It's clever, this letter to Negron.

Listen to what Stewart and Rader say: "The disqualifying criteria that the missed screenings were supposed to catch include fugitives, those convicted of misdemeanor domestic violence, anyone deemed mentally defective or confined to a mental institution, and those dishonorably discharged." 

Wow, think about that.

You're supposed to confuse the background checks. Instead of concealed carry permits, you're supposed to see applicants for a gun license able to purchase a weapon with no scrutiny. How many voters' imaginations are running wild after reading that? How many have hundreds of crazed psychopaths on Florida streets, armed to the teeth, dancing in their heads?

In their letter, the two senators requested Negron immediately appoint a special select committee under Senate Rule 1.5 “to provide the measure of full transparency the public demands from their elected officials.”

Wait a minute here.

A staffer in Putnam's 290-employee Division of Licensing stopped checking the federal National Instant Criminal Background Check System after she encountered log-in problems in February 2016. The problem was caught in March 2017, at which time the staffer was fired, the incomplete background checks were completed and the department's inspector general was called in to investigate and detail what happened in a report. That took place immediately.

“During all of the committee hearings this session, nothing was disclosed,” said Rader, who is vice chairman of the Senate Agriculture Committee, which has oversight of Putnam’s agency. “Was it a cover up?" he asks. "Was it a way to rubber-stamp what they knew they had already done?”

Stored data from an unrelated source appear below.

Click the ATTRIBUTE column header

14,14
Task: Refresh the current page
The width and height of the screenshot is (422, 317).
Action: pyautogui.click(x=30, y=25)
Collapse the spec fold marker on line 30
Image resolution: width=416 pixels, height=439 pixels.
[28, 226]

How about asking, "Was it part of a confidential investigation?"

The most under-reported fact in Concealed Carrygate is that Putnam was following protocol by not talking about the incident -- or, by failing "to provide the measure of full transparency" -- until the inspector general had finished his work.

There obviously are things broken in the Division of Licensing and they need to be fixed. All of them. Employee competence, the assurance of a clockwork routine, even supervision. That's the lesson.

Part of me wants to applaud the drama these two senators were able to create in their letter, speaking for the loved ones of those gunned down so recently in Orlando and Parkland -- "an affront to all those families still suffering from these wounds who look to us to prevent similar tragedies in the future” ... as if the Democrats' motive for wanting this "full and independent" investigation is pure and holy and has nothing to do with their own Election-Day ends.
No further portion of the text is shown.